Last night's masterclass with Jim McEwan was educational and entertaining and ran far over time, as any really good masterclass should. There were fifty in attendance, a nice size for such an event. Only two women...Wendy, you and Sandra would have helped! Gentlemen, our recruiting efforts are falling far short of the targets. What are we to do?
McEwan, in full formal kilt, was piped in (by a Boston cop in an Irish tartan, but never mind), and told us that he is not a salesman or "brand ambassador", but a guy who makes whisky, who rose through the ranks from apprentice cooper at 15. He is wrong; he is as good a salesman as there is, in the best sense of the word. As he led us through a tasting of seven Bruichladdichs, he gave us various tasting tips (such as telling the age of a whisky by where it burns the tongue...sorry, still don't get it!) and gave us insights on what it means to make whisky in Islay. And of course, there were stories. Most were humorous, many involving culture clash with Japanese distillery workers sent by Suntory for training at Bowmore ("Jim-san, my people want to go to karaoke bar"), or such stories as Duncan MacGillivray's adventures in Chicago. Others were touching. He showed a slide of workers in the bottling hall, including a young woman with Down syndrome who puts all the pamphlets into the metal tubes. He told of his first mentor, a cooper who put off his retirement to give McEwan his apprenticeship, lying on his deathbed years later, whispering to McEwan that he'd left him a gift under the floorboards of his shed, something to ensure that McEwan "would never be poor". It was his cooper's tools.

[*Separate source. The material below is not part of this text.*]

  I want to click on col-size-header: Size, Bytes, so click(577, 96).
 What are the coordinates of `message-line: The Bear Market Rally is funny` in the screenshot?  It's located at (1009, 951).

And he told of standing alone in the Bruichladdich warehouse, sampling the two remaining forty-year-old casks, realizing that they would have to be bottled soon as they had fallen almost to 40%, and knowing that everyone who'd had a hand in making that whisky was dead. Their legacy was there in the casks.
A quick rundown on the tastings:
-We were encouraged to drink the 10 as we came in, as a welcome dram. A nice aperitif, with honey, pear, and lemon notes.
-WMD II, "Yellow Submarine", with a nose of strawberries. Another hilarious story about a salvaged MOD drone sub.
-The most recent Links, Turnberry, 14yo, all bourbon with four weeks in Pedro Ximenez, just enough for a kiss of sweetness without being overpowering. This was the standout dram for me, and I will buy one as soon as I see it.
-The second 3D, Moine Mhor, comprised of '91 and '94 Bruichladdich and four-year-old Port Charlotte. As the one peated offering, this was very popular with the folks; I thought there was something odd about it--the peat seemed kind of green to me, like hop pellets.
-The second-edition 15yo, which spent 26 weeks in Yquem sauternes casks; viscous, honey/winey. McEwan says this will not be repeated, as the casks are not available. I wanted to ask him if the casks will have had a second fill, but I didn't get around to it.
-The second-edition 20yo, the infamous Flirtation, six weeks in Mouvedre syrah, tangy fruit on the palate and a long finish. McEwan said no water with this. He also told us that the third edition 20yo is now available, and the vatting for that was executed by Joe Howell, our host, when he was at the Academy last year. He said that Joe worked through lunch, even eschewing cigarette breaks, to get the vatting done by himself.
-The final dram was the 1973 vintage, distilled the year I first tasted alcohol. (So it was Schlitz...whaddya want?) I'd have sworn this was a fine old calvados, and would have thought that my overloaded palate was playing tricks, had I not nosed it earlier, before drinking anything, and thought the same thing then. The dram was but a tease; I think one would contemplate and puzzle over a bottle of this to the last drop, and would wish for another bottle to puzzle some more. A very deep and unusual dram.
The evening ended with us all standing left foot on our chairs and right foot on the table, delivering a lengthy and complicated Gaelic toast that I feel sure was obscene. It's a wonder no one got hurt. I left feeling so abuzz that I had to phone a friend immediately to babble about it. We'd started at 6:15 and finished at 9:40; the time flew.
It was a marvelous event, and effusive thanks are due to Joe Howell for his efforts to make it happen. And thanks also to the friend who encouraged me to go when I was sitting on the fence. Well worth it.